- [Exercise requirements]: Return the records exactly, with nothing added.

Records from a collection:

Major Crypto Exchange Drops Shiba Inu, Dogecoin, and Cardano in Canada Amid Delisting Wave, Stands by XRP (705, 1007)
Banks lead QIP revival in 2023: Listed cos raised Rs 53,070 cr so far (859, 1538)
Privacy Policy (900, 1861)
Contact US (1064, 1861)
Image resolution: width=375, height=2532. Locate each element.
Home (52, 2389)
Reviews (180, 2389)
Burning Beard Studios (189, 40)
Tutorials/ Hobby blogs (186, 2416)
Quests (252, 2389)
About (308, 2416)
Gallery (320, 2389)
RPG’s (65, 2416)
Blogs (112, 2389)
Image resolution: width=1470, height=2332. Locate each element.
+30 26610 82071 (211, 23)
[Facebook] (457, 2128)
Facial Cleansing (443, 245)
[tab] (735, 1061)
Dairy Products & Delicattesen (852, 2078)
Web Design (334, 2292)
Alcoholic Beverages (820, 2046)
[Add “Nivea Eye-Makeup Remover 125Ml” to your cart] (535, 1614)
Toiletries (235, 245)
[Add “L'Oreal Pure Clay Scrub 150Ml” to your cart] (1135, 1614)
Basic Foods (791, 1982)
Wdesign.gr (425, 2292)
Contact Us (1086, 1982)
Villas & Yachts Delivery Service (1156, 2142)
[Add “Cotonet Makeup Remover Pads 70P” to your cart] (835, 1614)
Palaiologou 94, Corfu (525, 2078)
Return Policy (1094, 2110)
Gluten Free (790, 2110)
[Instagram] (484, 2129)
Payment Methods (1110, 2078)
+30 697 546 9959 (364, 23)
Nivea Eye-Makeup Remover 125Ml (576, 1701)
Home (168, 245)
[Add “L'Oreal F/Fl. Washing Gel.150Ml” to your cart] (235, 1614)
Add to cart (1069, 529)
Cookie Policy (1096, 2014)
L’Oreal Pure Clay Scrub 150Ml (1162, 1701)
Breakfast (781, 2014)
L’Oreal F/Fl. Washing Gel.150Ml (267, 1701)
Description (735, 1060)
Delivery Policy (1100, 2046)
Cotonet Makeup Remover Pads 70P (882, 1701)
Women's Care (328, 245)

- [Task answer]:
Major Crypto Exchange Drops Shiba Inu, Dogecoin, and Cardano in Canada Amid Delisting Wave, Stands by XRP (705, 1007)
Banks lead QIP revival in 2023: Listed cos raised Rs 53,070 cr so far (859, 1538)
Privacy Policy (900, 1861)
Contact US (1064, 1861)
Image resolution: width=375, height=2532. Locate each element.
Home (52, 2389)
Reviews (180, 2389)
Burning Beard Studios (189, 40)
Tutorials/ Hobby blogs (186, 2416)
Quests (252, 2389)
About (308, 2416)
Gallery (320, 2389)
RPG’s (65, 2416)
Blogs (112, 2389)
Image resolution: width=1470, height=2332. Locate each element.
+30 26610 82071 (211, 23)
[Facebook] (457, 2128)
Facial Cleansing (443, 245)
[tab] (735, 1061)
Dairy Products & Delicattesen (852, 2078)
Web Design (334, 2292)
Alcoholic Beverages (820, 2046)
[Add “Nivea Eye-Makeup Remover 125Ml” to your cart] (535, 1614)
Toiletries (235, 245)
[Add “L'Oreal Pure Clay Scrub 150Ml” to your cart] (1135, 1614)
Basic Foods (791, 1982)
Wdesign.gr (425, 2292)
Contact Us (1086, 1982)
Villas & Yachts Delivery Service (1156, 2142)
[Add “Cotonet Makeup Remover Pads 70P” to your cart] (835, 1614)
Palaiologou 94, Corfu (525, 2078)
Return Policy (1094, 2110)
Gluten Free (790, 2110)
[Instagram] (484, 2129)
Payment Methods (1110, 2078)
+30 697 546 9959 (364, 23)
Nivea Eye-Makeup Remover 125Ml (576, 1701)
Home (168, 245)
[Add “L'Oreal F/Fl. Washing Gel.150Ml” to your cart] (235, 1614)
Add to cart (1069, 529)
Cookie Policy (1096, 2014)
L’Oreal Pure Clay Scrub 150Ml (1162, 1701)
Breakfast (781, 2014)
L’Oreal F/Fl. Washing Gel.150Ml (267, 1701)
Description (735, 1060)
Delivery Policy (1100, 2046)
Cotonet Makeup Remover Pads 70P (882, 1701)
Women's Care (328, 245)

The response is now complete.